● ACTIVITY
From the line containing "Terms Of Use (394, 2335)" down to the final line of the entries below, quote every line verbatim. Exclude pictures.

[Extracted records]
○ ○ ○
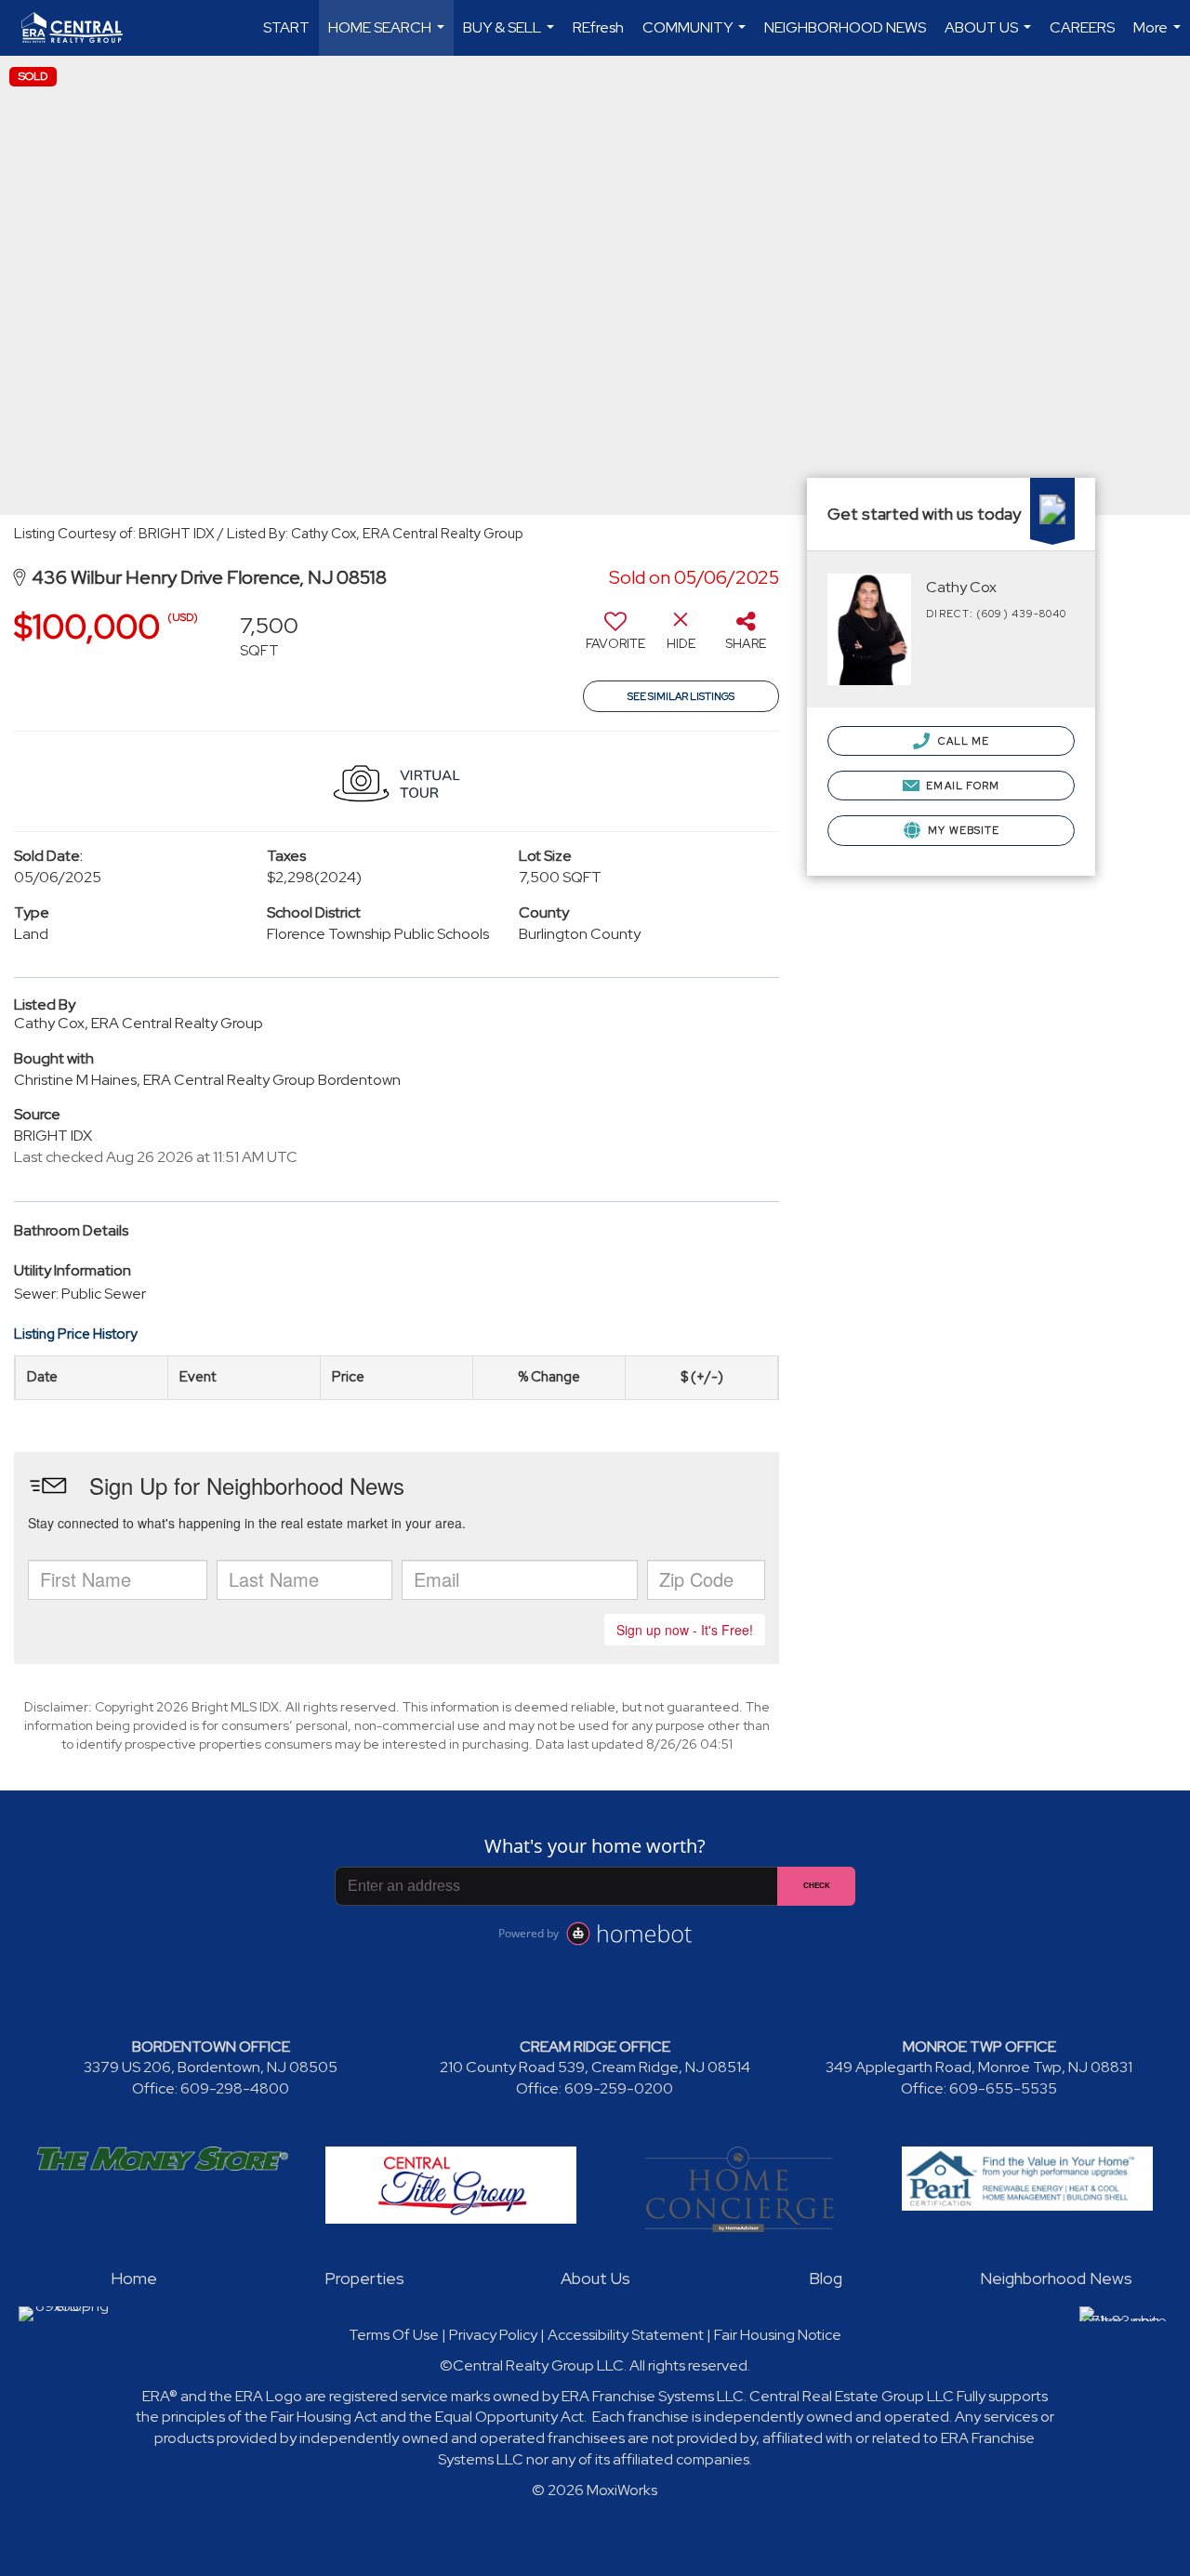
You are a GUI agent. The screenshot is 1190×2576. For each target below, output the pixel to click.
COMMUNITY (696, 37)
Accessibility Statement (626, 2335)
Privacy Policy (493, 2335)
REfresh (598, 27)
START (286, 27)
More (1159, 37)
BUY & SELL (511, 37)
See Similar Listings (681, 696)
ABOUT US (990, 37)
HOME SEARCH (388, 37)
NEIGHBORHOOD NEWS (845, 27)
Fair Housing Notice (777, 2335)
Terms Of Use (394, 2335)
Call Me (961, 740)
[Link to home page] (81, 28)
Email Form (961, 785)
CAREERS (1082, 27)
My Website (962, 830)
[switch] (615, 638)
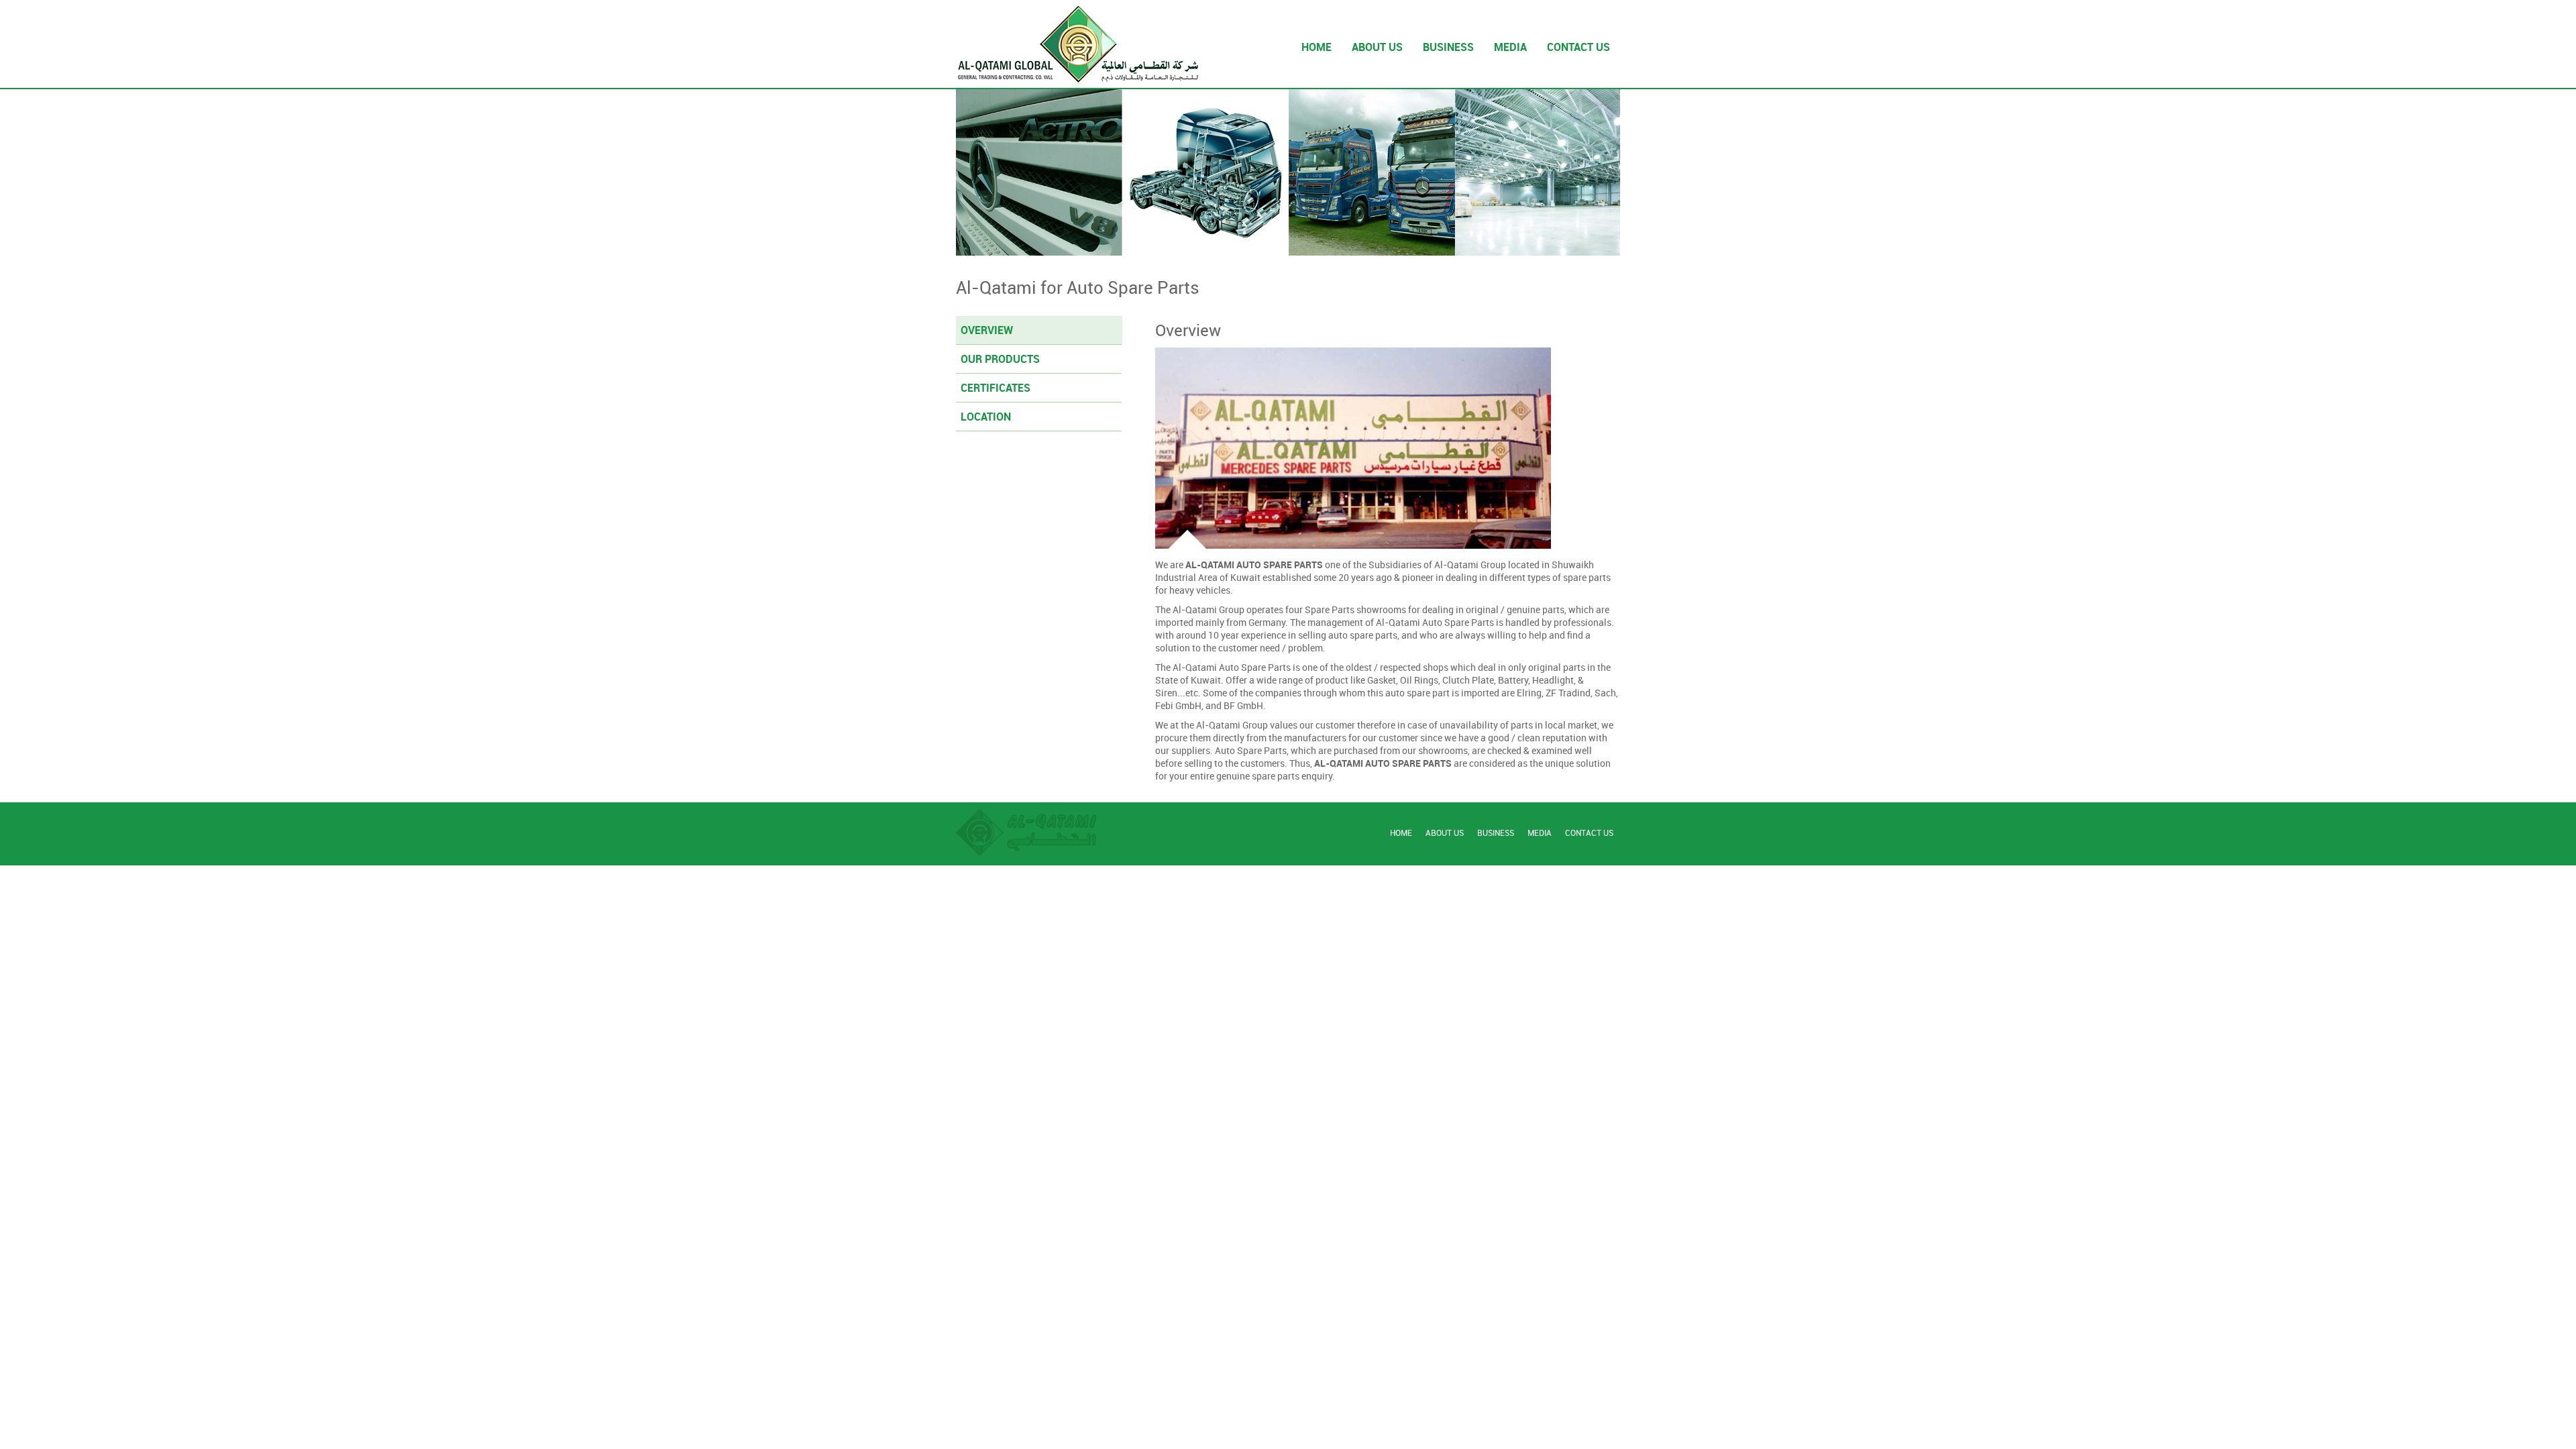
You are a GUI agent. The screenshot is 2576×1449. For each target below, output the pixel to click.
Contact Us (1589, 832)
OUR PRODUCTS (1000, 359)
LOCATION (986, 416)
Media (1539, 832)
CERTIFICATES (995, 387)
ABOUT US (1377, 47)
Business (1495, 832)
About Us (1445, 832)
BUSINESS (1448, 47)
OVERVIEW (987, 330)
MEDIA (1510, 47)
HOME (1316, 47)
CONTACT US (1578, 47)
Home (1401, 832)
○ ○ ○
● ANSWER BOX
Terms Of Use (394, 2335)
Call Me (961, 740)
[Link to home page] (81, 28)
Email Form (961, 785)
CAREERS (1082, 27)
My Website (962, 830)
[switch] (615, 638)
You are a GUI agent. The screenshot is 2576×1449. For each target below, output the pixel to click.
Contact Us (1589, 832)
OUR PRODUCTS (1000, 359)
LOCATION (986, 416)
Media (1539, 832)
CERTIFICATES (995, 387)
ABOUT US (1377, 47)
Business (1495, 832)
About Us (1445, 832)
BUSINESS (1448, 47)
OVERVIEW (987, 330)
MEDIA (1510, 47)
HOME (1316, 47)
CONTACT US (1578, 47)
Home (1401, 832)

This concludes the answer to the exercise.